*TASK DETAILS*. Your copy should run exactly from the line containing "Viewport: 973px width, 419px" to the last line of the entries below, and it should include no pictures.

Stored data:
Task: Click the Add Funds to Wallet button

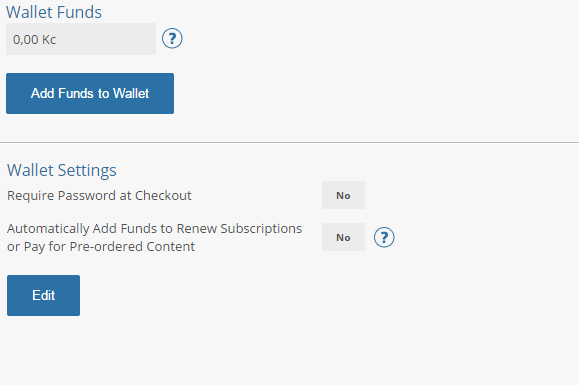Action: [x=90, y=93]
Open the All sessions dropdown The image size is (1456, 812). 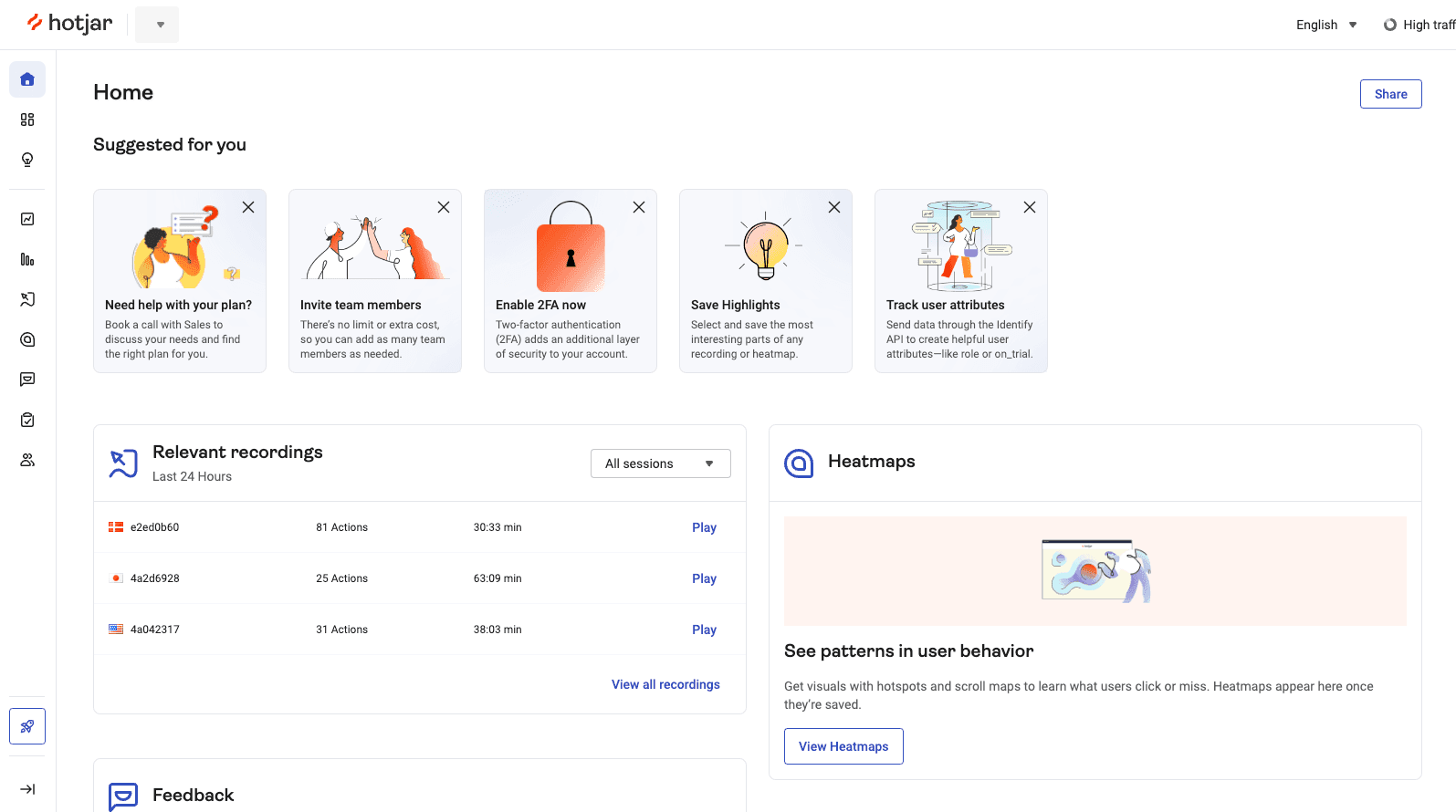(660, 463)
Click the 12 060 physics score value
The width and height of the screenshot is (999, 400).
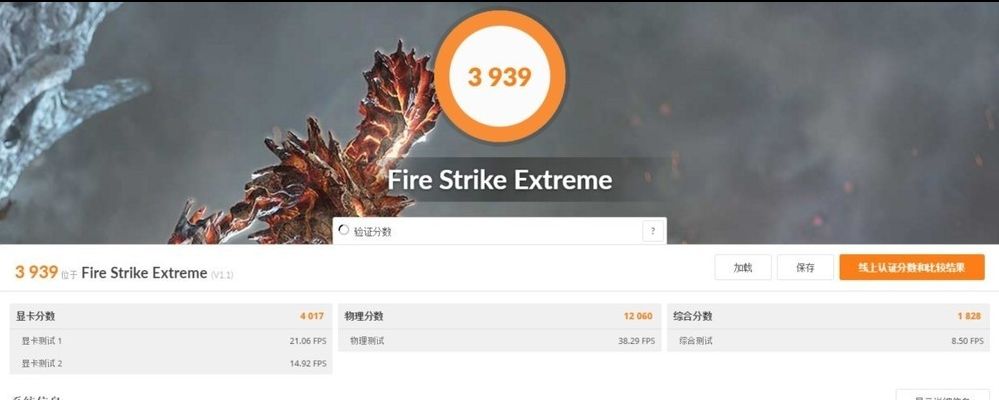638,316
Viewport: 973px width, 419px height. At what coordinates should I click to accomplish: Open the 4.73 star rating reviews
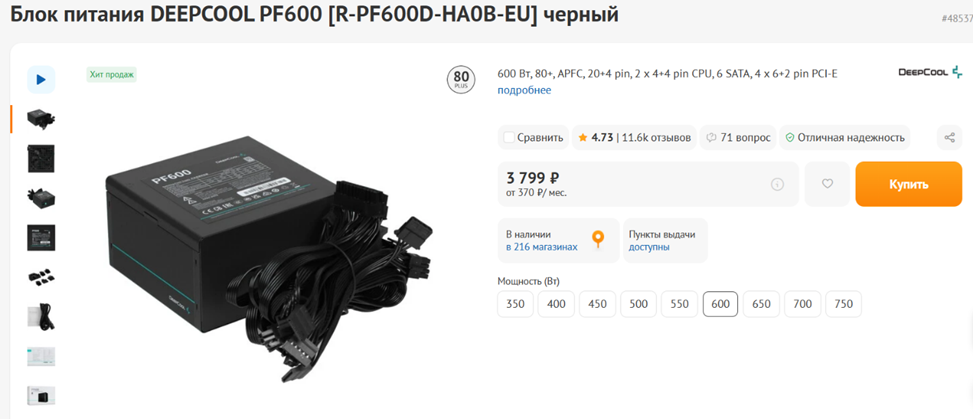[634, 137]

*ANSWER FOR THE TASK*.
Viewport: 973px width, 419px height. At what coordinates should I click to accomplish: Open the 4.73 star rating reviews
[634, 137]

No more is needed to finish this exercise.